Checklist · 8 min read

AI software development partner: evaluation checklist for CTOs

A 17-question checklist to evaluate AI-assisted software engineering vendors. Use it before you sign with anyone — including us. We pass this checklist; many vendors don’t. The goal is not to choose Pernix. The goal is to choose well.

By Pernix Engineering TeamMay 15, 2026

TL;DR

If a vendor refuses to answer these questions in detail, treat it as a red flag. If they answer but cannot show concrete artifacts (sample specs, test reports, references), treat it as a red flag. If they pass, validate in a 14-day paid pilot before signing a long-term contract.

The 17 questions

Show me 3 references I can call directly.

Past 24 months. Not testimonial quotes — phone numbers.

What is your engineer retention rate?

Below 80% over 2 years is a warning. Below 70% is a red flag.
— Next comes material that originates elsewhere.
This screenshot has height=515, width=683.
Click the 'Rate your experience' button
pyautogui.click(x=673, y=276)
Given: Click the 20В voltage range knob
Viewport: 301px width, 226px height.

Can I interview the specific engineers proposed for my team?

"You get who we send" is staff aug at premium pricing.

Show me a sample specification you wrote for a similar project.

If they don't write specs, they don't have a process.
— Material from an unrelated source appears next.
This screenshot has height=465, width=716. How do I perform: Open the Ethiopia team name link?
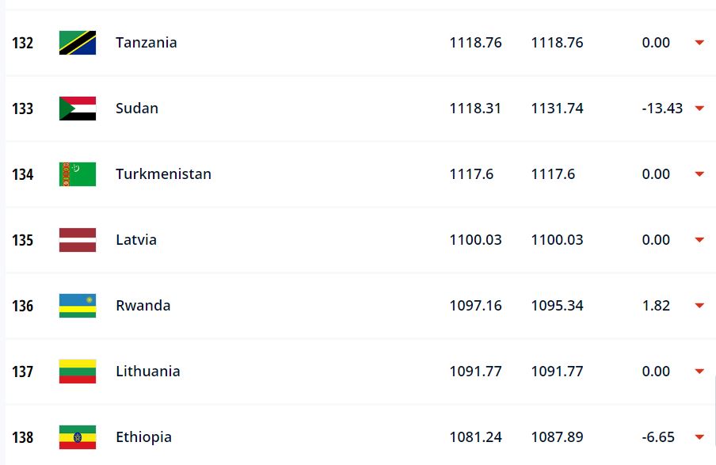[x=143, y=437]
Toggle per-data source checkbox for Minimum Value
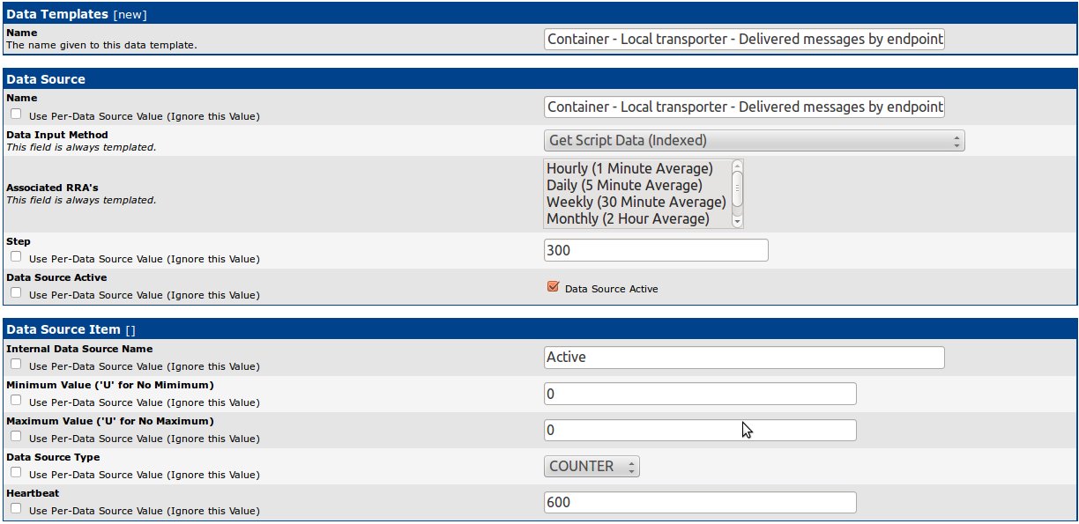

What is your code review and merge process?

Should include peer review, automated testing, branch protection, security scanning.

How do your engineers use AI tools day-to-day?

Generic answer = they don't really. Look for specific tools, prompts, and discipline.

What happens if AI-generated code introduces a bug?

"Our humans review everything" is the right answer. Anything else is concerning.

What's your minimum engagement size and notice period?

Lock-in over 6 months without an out clause is a red flag.

Will you do work for free to demonstrate fit?

We do. Many won't.

What's your timezone overlap with my team?

Less than 4 hours of overlap creates async-only collaboration. Plan accordingly.

What security controls and compliance posture can you support?

Ask about access policies, AI usage restrictions, NDA process, code handling practices, and regulatory requirements. For regulated environments, SOC 2, ISO 27001, or equivalent controls may apply.

What's your IP transfer model?

You should own everything created. Their model code/templates excluded.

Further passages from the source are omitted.